Nathan turned another page.
I watched the water.
A bird did something on the sand that I couldn't explain.
Nathan, in my peripheral vision, had a small line between his brows that meant he was focused. His hat was slightly crooked. He had put his water bottle in the cupholder of the chair with the same intentionality he put everything everywhere.
"Nathan," I said.
"Mm." Not looking up.
"I love you," I said.
The beach did its thing around us. Waves. Sun. A kid somewhere doing something with a bucket.
"Well," Nathan said.
He turned to face me.
He had the expression that had no wall in it. The one I'd been collecting since the first game and seeing fully for months and which in this configuration—hat crooked, sunscreen applied at the correct interval, water bottle in the cupholder—was almost too much.
"Yeah?"
"Yeah," I said. "Sorry. It just—" I moved my hand. "Came out."
"You've been carrying it since last Tuesday," he said.
I stared at him. "How do you know?"
"You've had a look since Tuesday."
He wasn't wrong.
"Nathan," I said.
"Yes."
"Do you have something to say to me?"
His eyes went to the book. Then to the water. Then back to me.

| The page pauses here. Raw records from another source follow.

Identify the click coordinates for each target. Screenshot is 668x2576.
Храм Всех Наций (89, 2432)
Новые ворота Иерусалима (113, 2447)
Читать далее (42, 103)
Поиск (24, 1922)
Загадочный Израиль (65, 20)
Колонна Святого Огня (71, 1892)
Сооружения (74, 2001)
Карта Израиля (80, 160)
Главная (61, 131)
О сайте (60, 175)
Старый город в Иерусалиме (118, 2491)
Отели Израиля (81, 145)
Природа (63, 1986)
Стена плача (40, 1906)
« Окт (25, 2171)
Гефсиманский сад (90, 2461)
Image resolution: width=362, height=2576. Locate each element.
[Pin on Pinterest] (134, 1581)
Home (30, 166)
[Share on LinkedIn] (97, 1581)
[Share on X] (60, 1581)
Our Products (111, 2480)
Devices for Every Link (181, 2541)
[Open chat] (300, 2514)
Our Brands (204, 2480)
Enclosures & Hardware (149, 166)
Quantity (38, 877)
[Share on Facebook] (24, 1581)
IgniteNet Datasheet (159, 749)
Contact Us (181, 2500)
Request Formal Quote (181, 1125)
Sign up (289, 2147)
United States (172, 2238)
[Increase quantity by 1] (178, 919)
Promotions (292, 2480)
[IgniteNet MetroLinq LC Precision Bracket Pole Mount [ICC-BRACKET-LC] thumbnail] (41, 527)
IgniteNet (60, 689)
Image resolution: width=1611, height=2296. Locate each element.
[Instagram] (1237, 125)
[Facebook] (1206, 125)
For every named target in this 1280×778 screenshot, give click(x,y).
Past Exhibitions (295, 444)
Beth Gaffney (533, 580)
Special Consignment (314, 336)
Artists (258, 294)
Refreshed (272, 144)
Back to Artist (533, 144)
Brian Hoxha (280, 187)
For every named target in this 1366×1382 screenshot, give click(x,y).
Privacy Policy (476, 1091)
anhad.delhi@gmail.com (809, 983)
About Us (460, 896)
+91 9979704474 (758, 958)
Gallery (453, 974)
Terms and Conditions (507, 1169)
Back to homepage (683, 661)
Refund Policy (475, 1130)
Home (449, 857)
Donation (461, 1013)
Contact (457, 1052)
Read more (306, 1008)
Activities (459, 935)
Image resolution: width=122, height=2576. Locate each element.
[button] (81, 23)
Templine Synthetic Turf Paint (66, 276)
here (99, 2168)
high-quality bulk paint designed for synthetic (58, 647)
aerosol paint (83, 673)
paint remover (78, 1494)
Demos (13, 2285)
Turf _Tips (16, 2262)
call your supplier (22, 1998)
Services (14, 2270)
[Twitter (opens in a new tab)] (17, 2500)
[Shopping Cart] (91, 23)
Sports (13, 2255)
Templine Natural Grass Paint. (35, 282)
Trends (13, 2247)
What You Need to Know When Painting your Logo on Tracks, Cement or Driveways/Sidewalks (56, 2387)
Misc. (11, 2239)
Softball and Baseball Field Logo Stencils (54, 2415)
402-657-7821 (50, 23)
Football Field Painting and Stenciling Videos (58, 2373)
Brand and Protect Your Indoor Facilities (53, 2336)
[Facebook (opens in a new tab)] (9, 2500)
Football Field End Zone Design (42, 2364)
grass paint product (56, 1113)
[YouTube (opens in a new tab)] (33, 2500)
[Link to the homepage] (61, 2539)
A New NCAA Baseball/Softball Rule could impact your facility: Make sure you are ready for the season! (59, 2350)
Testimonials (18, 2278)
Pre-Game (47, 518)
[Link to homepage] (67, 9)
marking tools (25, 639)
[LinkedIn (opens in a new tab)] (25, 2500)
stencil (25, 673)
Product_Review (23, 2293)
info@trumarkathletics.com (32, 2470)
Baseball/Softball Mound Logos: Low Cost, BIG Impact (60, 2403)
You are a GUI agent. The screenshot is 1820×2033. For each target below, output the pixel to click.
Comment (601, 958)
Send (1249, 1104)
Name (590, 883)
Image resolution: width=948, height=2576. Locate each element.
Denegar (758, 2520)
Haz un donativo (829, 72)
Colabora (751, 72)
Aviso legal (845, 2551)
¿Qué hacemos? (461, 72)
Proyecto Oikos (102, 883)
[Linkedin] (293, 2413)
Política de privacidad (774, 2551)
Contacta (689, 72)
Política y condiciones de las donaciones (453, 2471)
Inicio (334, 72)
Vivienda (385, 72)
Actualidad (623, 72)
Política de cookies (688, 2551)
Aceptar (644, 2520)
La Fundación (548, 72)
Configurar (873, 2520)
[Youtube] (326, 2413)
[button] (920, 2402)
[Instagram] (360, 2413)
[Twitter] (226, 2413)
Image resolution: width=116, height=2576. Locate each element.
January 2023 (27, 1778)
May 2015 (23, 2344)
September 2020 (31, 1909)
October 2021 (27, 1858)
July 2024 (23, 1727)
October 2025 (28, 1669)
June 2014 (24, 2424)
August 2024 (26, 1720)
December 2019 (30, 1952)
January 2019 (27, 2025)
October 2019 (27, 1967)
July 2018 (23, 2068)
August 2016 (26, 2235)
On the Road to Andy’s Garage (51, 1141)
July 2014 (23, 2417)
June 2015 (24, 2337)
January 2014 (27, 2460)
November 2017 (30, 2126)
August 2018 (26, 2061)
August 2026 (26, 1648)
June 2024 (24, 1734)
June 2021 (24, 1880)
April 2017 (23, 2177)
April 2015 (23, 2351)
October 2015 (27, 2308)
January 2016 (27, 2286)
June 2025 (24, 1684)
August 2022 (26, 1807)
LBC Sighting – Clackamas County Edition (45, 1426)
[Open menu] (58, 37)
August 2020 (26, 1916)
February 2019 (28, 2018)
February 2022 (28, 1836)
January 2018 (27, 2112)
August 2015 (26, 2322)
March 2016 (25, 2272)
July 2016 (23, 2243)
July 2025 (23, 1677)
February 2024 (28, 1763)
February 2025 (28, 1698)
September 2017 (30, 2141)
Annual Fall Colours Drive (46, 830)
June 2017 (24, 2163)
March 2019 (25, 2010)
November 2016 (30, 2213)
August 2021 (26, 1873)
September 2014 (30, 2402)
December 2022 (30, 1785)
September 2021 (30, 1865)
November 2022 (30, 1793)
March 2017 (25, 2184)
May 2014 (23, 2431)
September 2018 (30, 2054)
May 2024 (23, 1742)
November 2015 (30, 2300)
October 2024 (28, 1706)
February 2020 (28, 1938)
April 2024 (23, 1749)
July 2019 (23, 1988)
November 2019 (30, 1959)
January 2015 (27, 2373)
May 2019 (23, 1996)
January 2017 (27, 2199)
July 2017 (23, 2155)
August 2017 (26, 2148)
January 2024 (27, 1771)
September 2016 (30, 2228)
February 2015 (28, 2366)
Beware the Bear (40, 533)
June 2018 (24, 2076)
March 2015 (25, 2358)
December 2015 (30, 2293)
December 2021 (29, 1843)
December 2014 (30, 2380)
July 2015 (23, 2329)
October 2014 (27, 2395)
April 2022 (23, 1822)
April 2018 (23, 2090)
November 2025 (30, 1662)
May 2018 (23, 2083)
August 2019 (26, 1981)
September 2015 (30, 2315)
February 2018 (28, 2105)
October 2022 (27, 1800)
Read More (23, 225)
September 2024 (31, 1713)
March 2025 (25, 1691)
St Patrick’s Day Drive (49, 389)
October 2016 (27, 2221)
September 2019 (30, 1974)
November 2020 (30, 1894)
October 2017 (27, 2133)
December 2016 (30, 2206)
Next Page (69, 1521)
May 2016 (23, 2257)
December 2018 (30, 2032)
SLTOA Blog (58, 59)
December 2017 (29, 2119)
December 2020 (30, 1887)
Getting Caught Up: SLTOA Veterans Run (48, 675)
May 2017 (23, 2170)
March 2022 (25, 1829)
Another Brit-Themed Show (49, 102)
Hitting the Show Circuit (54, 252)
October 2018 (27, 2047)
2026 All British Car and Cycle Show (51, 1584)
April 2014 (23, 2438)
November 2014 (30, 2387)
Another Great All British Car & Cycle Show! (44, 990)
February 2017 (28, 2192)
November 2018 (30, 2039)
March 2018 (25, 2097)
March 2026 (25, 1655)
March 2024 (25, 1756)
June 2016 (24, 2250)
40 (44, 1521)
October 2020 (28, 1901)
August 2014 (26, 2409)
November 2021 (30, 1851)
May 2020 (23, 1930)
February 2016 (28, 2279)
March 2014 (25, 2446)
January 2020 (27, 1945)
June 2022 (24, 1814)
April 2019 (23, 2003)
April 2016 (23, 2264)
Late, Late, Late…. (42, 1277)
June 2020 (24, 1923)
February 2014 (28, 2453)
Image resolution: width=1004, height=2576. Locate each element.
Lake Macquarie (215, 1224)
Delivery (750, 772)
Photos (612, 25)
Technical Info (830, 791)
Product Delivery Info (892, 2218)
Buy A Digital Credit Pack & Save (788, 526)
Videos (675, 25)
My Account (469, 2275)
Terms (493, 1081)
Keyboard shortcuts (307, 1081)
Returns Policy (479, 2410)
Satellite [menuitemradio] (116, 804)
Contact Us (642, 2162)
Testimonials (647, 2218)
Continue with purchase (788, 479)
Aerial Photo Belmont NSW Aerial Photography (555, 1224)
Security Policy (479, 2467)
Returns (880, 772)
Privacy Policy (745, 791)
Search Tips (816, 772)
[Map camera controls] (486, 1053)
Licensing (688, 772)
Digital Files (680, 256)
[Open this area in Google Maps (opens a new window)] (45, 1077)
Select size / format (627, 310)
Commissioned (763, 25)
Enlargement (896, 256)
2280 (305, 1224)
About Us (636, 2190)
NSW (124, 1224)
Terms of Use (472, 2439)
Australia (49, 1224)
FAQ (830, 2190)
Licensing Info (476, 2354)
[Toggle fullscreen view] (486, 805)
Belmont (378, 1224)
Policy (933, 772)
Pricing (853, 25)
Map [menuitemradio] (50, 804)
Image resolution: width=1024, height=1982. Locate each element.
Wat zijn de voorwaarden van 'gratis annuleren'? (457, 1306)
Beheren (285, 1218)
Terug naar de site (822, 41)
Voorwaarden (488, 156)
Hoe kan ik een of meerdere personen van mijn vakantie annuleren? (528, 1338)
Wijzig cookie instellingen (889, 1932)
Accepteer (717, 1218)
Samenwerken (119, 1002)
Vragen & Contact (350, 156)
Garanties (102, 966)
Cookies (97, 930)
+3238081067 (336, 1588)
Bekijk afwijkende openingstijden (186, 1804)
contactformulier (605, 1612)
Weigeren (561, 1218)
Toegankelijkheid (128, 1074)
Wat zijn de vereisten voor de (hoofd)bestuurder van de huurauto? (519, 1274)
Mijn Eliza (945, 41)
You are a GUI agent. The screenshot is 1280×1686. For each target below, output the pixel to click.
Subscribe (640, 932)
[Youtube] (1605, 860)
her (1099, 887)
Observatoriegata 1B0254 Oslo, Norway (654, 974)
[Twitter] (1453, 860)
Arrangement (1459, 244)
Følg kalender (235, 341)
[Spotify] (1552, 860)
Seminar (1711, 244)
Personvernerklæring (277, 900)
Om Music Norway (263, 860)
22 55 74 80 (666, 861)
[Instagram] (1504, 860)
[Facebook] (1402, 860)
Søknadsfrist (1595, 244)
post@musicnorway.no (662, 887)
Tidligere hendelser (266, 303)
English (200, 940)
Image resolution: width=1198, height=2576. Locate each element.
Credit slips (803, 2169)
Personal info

"I love you too," he said. "Obviously."
"Obviously," I repeated.
"It's been fairly evident," he said. "For some time."
"It has? For how long?"
"Probably two years."
I sat with that for a second. Nathan Cross, in his slightly crooked hat, water bottle in the cupholder, having just told me he'd been in love with me for probably two years with the same tone he used to report clinical findings.
"Okay," I said.
"Okay," he said.
He went back to his book.
After a moment, I reached over and straightened his hat.
He didn't look up.
But the corner of his mouth did the thing.
The water did its thing.
I was smiling so hard it hurt and there was nobody to perform it for and it was just my face doing something true in the sun on a beach somewhere that wasn't Boston.
I was in love with Nathan Cross.
He had said obviously.
I was going to be thinking about that for a very long time.